■ **WHAT YOU HAVE TO DO**
Copy out again, unchanged, the listing below from the line that has "Orthodontics (233, 2232)" through the line that has "dental implants nhs criteria (89, 1858)".

■ **SUPPLIED INFORMATION**
___
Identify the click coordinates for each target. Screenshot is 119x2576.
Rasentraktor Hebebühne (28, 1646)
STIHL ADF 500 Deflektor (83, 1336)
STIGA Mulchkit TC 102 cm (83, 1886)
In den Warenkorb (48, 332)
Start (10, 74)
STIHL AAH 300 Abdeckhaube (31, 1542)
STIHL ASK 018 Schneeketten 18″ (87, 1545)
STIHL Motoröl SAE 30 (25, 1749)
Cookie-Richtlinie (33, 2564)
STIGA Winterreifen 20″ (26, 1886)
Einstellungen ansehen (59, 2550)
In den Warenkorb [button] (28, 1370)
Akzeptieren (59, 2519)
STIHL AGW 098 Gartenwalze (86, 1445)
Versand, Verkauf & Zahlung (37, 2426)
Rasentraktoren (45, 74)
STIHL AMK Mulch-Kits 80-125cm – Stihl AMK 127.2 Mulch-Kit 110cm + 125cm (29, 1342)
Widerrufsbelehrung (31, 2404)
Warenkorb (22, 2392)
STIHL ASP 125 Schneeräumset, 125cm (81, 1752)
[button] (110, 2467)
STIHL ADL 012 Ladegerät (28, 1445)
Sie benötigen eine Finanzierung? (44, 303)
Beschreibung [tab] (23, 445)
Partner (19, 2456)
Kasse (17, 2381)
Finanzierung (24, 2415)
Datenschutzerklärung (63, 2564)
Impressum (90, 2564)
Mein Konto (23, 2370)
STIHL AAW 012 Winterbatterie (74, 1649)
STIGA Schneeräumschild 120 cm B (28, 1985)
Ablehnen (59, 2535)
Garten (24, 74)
___
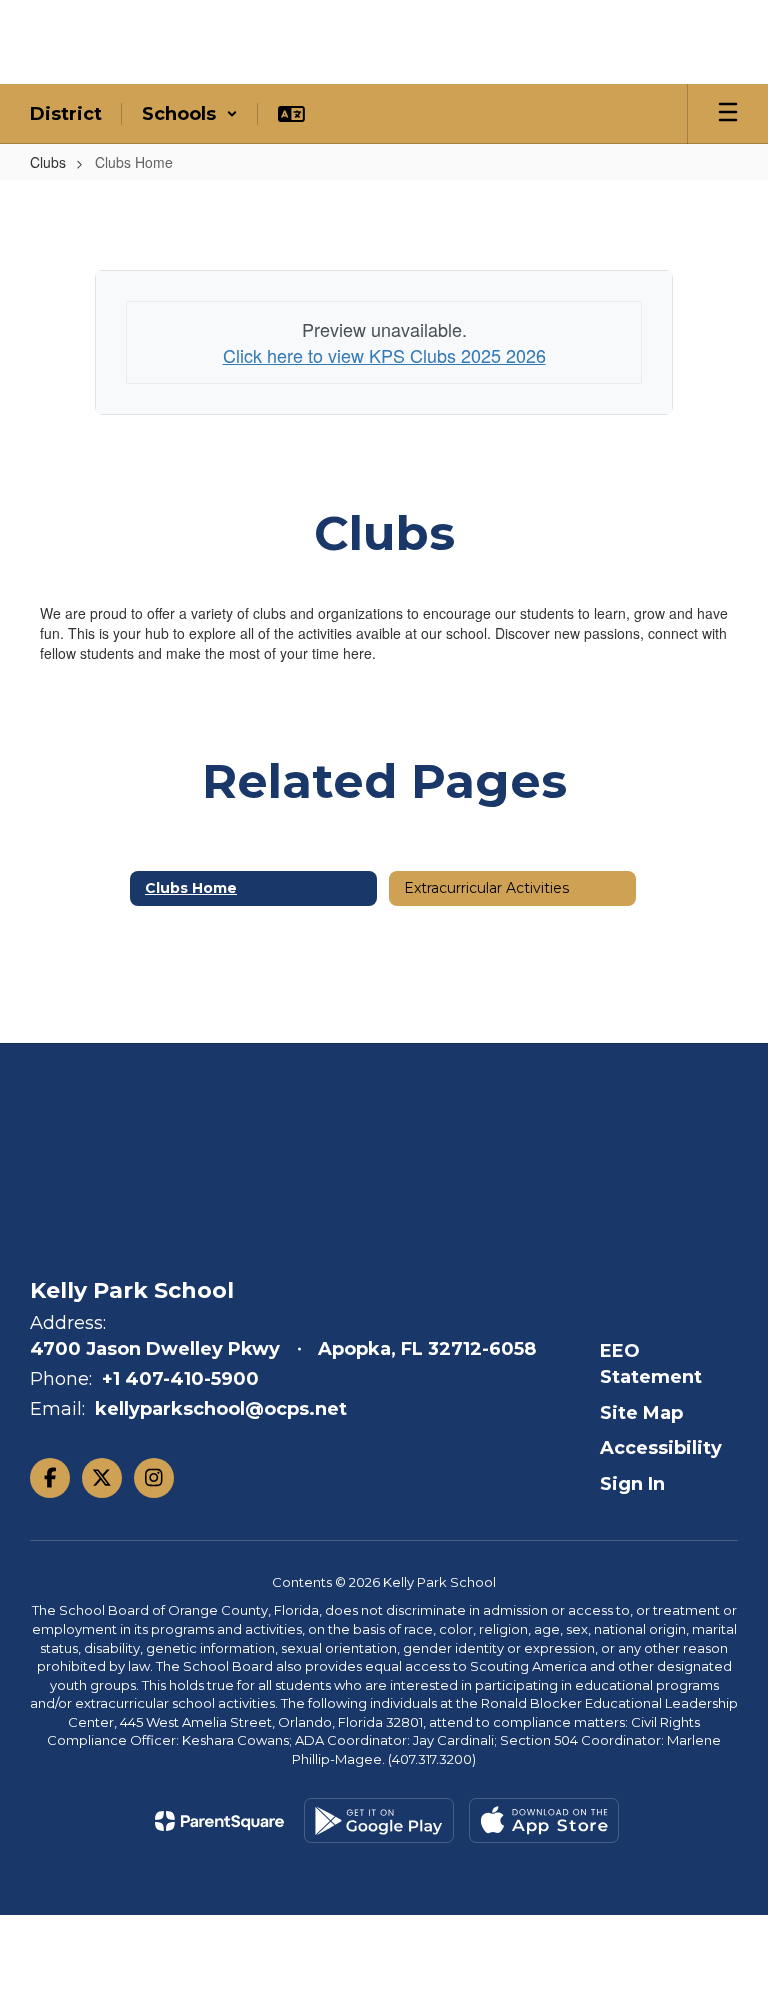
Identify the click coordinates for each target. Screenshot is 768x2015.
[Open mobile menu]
___
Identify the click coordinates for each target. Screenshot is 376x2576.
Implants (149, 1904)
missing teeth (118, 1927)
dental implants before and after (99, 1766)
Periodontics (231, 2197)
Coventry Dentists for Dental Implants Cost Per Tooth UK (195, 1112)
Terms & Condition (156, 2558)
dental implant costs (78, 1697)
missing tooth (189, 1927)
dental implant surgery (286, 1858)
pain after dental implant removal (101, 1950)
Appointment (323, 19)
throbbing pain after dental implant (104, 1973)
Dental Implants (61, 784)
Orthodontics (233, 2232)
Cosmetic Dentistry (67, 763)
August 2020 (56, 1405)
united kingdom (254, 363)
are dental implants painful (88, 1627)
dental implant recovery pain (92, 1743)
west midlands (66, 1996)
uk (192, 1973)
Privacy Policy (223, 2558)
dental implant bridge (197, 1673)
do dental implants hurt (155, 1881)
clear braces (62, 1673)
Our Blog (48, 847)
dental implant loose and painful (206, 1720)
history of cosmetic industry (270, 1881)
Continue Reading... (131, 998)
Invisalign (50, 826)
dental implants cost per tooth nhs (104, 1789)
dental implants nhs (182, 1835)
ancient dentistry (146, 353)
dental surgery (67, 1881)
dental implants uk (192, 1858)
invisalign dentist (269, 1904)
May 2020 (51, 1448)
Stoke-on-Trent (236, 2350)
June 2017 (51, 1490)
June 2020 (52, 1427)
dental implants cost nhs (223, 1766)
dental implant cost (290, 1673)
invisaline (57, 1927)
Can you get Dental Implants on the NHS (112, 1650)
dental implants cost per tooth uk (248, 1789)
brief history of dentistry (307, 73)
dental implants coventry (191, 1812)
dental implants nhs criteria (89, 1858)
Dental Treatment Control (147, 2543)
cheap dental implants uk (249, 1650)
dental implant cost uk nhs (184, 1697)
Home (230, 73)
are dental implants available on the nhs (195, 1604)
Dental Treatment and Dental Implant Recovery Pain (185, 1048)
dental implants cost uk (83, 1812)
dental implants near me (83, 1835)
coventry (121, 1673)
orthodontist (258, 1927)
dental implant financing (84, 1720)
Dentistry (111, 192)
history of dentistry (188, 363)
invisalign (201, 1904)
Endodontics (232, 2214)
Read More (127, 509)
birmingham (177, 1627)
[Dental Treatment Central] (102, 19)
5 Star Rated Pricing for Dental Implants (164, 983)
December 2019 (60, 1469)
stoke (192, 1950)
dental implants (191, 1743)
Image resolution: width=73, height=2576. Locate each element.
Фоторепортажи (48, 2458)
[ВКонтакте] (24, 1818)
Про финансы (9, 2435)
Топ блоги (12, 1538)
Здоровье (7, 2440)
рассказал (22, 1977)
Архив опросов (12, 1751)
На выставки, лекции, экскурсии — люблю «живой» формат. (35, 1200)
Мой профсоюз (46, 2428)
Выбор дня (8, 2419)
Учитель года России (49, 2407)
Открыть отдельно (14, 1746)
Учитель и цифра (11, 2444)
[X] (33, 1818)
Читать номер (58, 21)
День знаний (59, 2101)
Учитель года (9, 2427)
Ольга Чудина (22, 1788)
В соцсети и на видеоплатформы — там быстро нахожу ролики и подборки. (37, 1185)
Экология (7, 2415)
___
■ **ANSWER BOX**
Orthodontics (233, 2232)
Cosmetic Dentistry (67, 763)
August 2020 (56, 1405)
united kingdom (254, 363)
are dental implants painful (88, 1627)
dental implant recovery pain (92, 1743)
west midlands (66, 1996)
uk (192, 1973)
Privacy Policy (223, 2558)
dental implant bridge (197, 1673)
do dental implants hurt (155, 1881)
clear braces (62, 1673)
Our Blog (48, 847)
dental implant loose and painful (206, 1720)
history of cosmetic industry (270, 1881)
Continue Reading... (131, 998)
Invisalign (50, 826)
dental implants cost per tooth nhs (104, 1789)
dental implants nhs (182, 1835)
ancient dentistry (146, 353)
dental surgery (67, 1881)
dental implants uk (192, 1858)
invisalign dentist (269, 1904)
May 2020 (51, 1448)
Stoke-on-Trent (236, 2350)
June 2017 (51, 1490)
June 2020 (52, 1427)
dental implants cost nhs (223, 1766)
dental implant cost (290, 1673)
invisaline (57, 1927)
Can you get Dental Implants on the NHS (112, 1650)
dental implants cost per tooth uk (248, 1789)
brief history of dentistry (307, 73)
dental implants coventry (191, 1812)
dental implants nhs criteria (89, 1858)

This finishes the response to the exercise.